Estrellas anti feministas

 
Desprestigiar al feminismo, tergiversar y desviar sus tomas de posición, ridiculizarlo, son recursos que el dispositivo de supremacía machista usa para sostenerse. El tema es analizado por María del Carmen Gallo, integrante de COMUNA, a propósito de pronunciamientos recientes de las llamadas “estrellas” del espectáculo local.
 
 
 
 
 
 

Por María del Carmen Gallo
 
Es sabido que desde el patriarcado se desacredita al feminismo constantemente ya que desafía su liderazgo, redobla la apuesta para poner en discusión la capacidad de toma de decisiones del varón en desmedro de la mujer, es vanguardista en los métodos de lucha y se nutre en forma permanente de argumentos provistos por la realidad compleja que atraviesa la sociedad.
 
Ahora bien, resultan hasta insólitos los mecanismos de defensa de los cuales se sirve el machismo para mantener su supremacía a través de los medios de comunicación y banalizar los propósitos tan perseguidos por diferentes colectivos de mujeres a través de los años.
 
Existe una intencionalidad manifiesta de informar mal sobre lo que es el feminismo como movimiento, apoyada en declaraciones peyorativas de celebridades locales que lo tipifican como negativo, reaccionario, violento, imperativo, irracional, descontrolado. 
 
Todo movimiento que persigue objetivos cuenta entre sus filas con miembros que se destacan realzando las luchas y metas buscadas pero también no hay que olvidarse que contienen sujetos que, con o sin sentido, boicotean el fin buscado por la organización, logrando una percepción errónea en los potenciales adeptos.
 
Usar tacos, combinar prendas, vestirse sensual, conformar una familia, ceder ante un desacuerdo con el género opuesto, aceptar menor remuneración por puestos históricamente masculinos, entre otras cosas, son características que para el “star system” local solo hacen a una mujer aceptable.
 
Cantantes, actrices, actores, modelos, todas y todos renombrados, han dejado claros los motivos que los alejan de aquellas luchadoras por el derecho a la vida, a la paridad de paga por igual trabajo o a decidir sobre el propio cuerpo.
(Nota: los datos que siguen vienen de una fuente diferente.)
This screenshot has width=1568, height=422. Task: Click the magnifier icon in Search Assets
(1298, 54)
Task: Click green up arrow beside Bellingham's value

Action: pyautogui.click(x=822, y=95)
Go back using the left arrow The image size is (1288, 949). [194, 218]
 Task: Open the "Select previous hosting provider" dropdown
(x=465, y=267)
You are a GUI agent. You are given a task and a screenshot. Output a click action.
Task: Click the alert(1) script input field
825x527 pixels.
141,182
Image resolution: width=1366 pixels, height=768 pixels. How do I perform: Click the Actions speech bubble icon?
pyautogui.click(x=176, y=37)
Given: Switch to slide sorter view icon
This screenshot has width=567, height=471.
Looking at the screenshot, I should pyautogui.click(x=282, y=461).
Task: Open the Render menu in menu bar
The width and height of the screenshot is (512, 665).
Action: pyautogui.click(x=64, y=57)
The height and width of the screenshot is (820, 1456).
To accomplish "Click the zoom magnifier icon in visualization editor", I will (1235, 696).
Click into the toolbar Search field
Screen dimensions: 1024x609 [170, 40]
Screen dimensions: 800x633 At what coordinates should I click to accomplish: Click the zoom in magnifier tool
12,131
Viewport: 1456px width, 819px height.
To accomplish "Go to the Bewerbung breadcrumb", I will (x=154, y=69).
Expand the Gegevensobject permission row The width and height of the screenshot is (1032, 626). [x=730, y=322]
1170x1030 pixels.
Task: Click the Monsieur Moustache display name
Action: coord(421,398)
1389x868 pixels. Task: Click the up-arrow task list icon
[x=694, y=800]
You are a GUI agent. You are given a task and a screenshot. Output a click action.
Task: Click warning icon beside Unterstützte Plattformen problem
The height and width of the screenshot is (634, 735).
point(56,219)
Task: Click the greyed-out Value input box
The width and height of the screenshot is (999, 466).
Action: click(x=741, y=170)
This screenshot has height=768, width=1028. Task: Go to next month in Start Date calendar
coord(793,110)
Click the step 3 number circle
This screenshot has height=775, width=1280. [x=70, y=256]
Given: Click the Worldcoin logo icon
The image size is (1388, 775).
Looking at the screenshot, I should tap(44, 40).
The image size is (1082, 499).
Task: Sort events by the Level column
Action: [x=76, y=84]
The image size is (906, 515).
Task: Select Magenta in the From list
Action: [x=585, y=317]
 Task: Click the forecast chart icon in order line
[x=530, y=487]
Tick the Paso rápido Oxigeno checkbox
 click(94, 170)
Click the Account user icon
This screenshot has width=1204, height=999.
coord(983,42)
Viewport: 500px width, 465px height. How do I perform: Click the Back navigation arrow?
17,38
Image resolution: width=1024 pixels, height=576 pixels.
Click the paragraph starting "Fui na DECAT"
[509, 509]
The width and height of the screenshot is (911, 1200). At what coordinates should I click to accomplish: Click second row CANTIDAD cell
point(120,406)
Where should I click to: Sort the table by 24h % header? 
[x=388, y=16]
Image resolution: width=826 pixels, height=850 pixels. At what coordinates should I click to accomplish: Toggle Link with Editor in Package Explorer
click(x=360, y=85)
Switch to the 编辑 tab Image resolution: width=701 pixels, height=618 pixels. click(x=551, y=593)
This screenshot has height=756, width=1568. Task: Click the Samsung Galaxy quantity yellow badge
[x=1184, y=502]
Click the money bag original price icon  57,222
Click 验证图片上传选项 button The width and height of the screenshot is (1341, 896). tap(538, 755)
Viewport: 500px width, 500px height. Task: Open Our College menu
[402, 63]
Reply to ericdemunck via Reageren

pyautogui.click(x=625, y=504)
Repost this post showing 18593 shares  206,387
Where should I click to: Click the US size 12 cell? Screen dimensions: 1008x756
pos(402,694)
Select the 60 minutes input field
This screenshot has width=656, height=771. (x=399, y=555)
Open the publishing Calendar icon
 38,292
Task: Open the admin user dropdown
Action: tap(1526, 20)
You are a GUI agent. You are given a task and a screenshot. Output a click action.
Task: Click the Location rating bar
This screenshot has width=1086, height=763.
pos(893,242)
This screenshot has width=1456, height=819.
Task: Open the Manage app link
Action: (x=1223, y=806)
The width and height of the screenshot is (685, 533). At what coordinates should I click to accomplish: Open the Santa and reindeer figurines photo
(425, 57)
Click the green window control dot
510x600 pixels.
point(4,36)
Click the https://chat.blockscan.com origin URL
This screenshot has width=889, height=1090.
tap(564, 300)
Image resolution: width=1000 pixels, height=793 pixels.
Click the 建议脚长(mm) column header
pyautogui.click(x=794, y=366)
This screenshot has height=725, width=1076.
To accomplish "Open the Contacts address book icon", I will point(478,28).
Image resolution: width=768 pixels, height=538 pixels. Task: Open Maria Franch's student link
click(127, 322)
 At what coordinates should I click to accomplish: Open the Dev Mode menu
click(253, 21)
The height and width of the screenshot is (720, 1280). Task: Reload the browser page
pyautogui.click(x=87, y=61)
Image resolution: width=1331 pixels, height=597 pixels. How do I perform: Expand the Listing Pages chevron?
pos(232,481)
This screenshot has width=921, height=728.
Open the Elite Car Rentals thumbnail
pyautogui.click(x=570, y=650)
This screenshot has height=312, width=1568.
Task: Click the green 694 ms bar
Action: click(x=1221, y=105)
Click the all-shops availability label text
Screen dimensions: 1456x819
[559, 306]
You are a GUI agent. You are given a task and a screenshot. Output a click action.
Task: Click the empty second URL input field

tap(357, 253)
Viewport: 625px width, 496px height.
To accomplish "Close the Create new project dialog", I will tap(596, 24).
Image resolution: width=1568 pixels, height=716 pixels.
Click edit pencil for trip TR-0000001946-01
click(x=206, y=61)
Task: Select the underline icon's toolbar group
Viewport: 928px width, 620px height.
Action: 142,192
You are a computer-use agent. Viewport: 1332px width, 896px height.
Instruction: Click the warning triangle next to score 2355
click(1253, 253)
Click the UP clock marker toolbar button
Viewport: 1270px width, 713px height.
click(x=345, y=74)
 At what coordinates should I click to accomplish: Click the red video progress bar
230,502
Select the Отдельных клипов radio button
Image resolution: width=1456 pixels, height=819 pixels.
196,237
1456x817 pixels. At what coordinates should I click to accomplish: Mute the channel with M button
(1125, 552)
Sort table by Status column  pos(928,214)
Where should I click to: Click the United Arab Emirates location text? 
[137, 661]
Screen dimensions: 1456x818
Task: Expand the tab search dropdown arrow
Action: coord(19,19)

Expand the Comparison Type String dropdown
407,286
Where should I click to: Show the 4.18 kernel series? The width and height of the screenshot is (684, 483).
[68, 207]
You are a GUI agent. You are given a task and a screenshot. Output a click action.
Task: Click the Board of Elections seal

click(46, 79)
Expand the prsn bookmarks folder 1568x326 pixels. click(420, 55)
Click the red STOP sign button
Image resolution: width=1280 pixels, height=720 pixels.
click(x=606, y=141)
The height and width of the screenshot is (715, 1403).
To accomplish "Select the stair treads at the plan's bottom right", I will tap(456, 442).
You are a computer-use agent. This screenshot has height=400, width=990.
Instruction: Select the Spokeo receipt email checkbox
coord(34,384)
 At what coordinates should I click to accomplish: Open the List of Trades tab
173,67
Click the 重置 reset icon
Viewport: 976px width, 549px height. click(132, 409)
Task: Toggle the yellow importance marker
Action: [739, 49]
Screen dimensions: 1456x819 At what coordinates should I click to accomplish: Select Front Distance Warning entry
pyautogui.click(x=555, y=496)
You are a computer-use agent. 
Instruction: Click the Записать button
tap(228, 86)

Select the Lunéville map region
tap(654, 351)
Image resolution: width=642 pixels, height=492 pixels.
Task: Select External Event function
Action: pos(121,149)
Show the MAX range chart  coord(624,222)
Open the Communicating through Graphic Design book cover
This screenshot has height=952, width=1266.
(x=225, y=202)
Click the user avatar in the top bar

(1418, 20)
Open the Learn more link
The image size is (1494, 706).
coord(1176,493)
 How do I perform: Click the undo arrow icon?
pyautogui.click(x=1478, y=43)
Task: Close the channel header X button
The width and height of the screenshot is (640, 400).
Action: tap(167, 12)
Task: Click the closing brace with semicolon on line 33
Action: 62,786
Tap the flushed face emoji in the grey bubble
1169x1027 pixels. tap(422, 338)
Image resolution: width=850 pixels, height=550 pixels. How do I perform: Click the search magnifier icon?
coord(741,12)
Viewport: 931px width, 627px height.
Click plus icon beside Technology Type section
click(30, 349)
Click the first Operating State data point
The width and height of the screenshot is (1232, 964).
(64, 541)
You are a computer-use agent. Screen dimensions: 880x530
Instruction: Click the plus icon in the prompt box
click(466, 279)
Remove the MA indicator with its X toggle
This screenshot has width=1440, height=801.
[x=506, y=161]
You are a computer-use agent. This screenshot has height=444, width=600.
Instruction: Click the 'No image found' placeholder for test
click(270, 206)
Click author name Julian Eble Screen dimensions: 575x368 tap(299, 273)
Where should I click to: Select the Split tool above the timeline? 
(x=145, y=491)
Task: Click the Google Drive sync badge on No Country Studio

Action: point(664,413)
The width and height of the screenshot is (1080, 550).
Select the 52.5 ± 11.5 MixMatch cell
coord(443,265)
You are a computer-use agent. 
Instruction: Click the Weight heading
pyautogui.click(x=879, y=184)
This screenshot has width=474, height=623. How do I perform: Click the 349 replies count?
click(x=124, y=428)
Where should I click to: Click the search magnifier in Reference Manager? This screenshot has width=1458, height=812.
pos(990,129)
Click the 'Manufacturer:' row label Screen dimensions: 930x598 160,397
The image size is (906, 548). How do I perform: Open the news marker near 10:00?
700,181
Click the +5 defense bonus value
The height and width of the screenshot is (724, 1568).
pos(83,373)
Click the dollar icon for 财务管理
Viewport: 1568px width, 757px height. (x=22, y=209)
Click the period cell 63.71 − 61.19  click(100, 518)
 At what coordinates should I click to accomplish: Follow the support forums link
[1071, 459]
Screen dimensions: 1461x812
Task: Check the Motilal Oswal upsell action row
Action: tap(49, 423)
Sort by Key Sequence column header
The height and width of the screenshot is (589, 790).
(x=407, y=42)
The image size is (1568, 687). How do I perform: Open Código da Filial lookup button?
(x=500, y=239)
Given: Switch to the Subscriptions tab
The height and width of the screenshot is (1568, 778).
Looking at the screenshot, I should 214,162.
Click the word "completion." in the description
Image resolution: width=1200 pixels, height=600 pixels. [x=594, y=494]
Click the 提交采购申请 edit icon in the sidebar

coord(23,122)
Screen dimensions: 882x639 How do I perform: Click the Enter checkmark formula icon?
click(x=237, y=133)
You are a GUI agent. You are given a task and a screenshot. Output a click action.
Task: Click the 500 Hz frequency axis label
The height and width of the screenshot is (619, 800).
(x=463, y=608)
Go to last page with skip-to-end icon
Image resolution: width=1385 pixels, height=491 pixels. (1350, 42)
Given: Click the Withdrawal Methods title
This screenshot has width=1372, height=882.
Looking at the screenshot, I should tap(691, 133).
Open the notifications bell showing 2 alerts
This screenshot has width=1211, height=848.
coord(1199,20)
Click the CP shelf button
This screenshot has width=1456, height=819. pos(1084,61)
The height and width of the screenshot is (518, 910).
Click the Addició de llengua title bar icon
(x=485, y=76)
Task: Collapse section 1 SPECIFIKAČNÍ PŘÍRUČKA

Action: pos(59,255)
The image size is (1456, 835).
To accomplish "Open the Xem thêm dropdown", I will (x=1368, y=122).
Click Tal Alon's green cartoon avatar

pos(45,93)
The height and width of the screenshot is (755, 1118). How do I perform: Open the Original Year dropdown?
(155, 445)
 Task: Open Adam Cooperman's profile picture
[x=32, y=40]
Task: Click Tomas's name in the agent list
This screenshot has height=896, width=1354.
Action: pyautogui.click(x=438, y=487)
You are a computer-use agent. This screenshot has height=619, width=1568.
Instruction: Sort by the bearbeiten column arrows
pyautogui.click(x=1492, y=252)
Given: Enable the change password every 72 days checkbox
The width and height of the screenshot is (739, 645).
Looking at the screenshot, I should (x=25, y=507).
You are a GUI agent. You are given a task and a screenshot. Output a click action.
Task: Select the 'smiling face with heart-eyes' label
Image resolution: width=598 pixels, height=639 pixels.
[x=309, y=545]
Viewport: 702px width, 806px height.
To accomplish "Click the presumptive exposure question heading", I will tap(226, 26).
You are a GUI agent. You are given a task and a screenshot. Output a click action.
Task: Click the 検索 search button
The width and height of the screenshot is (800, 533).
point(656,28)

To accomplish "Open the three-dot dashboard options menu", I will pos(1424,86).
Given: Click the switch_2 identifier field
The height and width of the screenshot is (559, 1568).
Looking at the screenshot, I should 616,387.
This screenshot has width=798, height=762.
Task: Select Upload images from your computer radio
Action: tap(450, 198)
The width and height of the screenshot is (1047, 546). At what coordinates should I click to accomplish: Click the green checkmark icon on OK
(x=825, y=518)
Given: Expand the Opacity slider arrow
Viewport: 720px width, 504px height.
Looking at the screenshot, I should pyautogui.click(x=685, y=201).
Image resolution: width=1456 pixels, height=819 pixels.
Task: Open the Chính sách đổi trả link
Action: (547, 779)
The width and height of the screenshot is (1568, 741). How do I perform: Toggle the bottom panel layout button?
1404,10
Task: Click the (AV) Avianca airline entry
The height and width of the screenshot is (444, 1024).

La imagen que quiere imponerse es la de las feministas como desestabilizadoras del orden, parásitos molestos que generan malestar y a las que es preciso defenestrar.
 
Nunca prevalecen las opiniones a favor de “famosos” por el feminismo y sus objetivos, o si aparecen rápidamente son contrapuestas por un némesis adorador de las buenas costumbres propias de las mujeres copadas, aquellas que colaboran y no hacen ruido, esas que tiran por la borda la condena a los femicidios de Araceli, Romina y tantas cuyos nombres no se retienen, porque son muchas.
 
Seguramente la desinformación haya sido la fuente de varias de las declaraciones sin sentido de estas personalidades que trascendieron en los últimos tiempos y la maquinaria patriarcal se sirvió de eso para obtener espacios, pero lo que tal vez esté fuera de control y vaya ganando conciencias sea la masificación del movimiento en búsqueda de la igualdad de derechos y justicia para tantos femicidios que se multiplican día a día.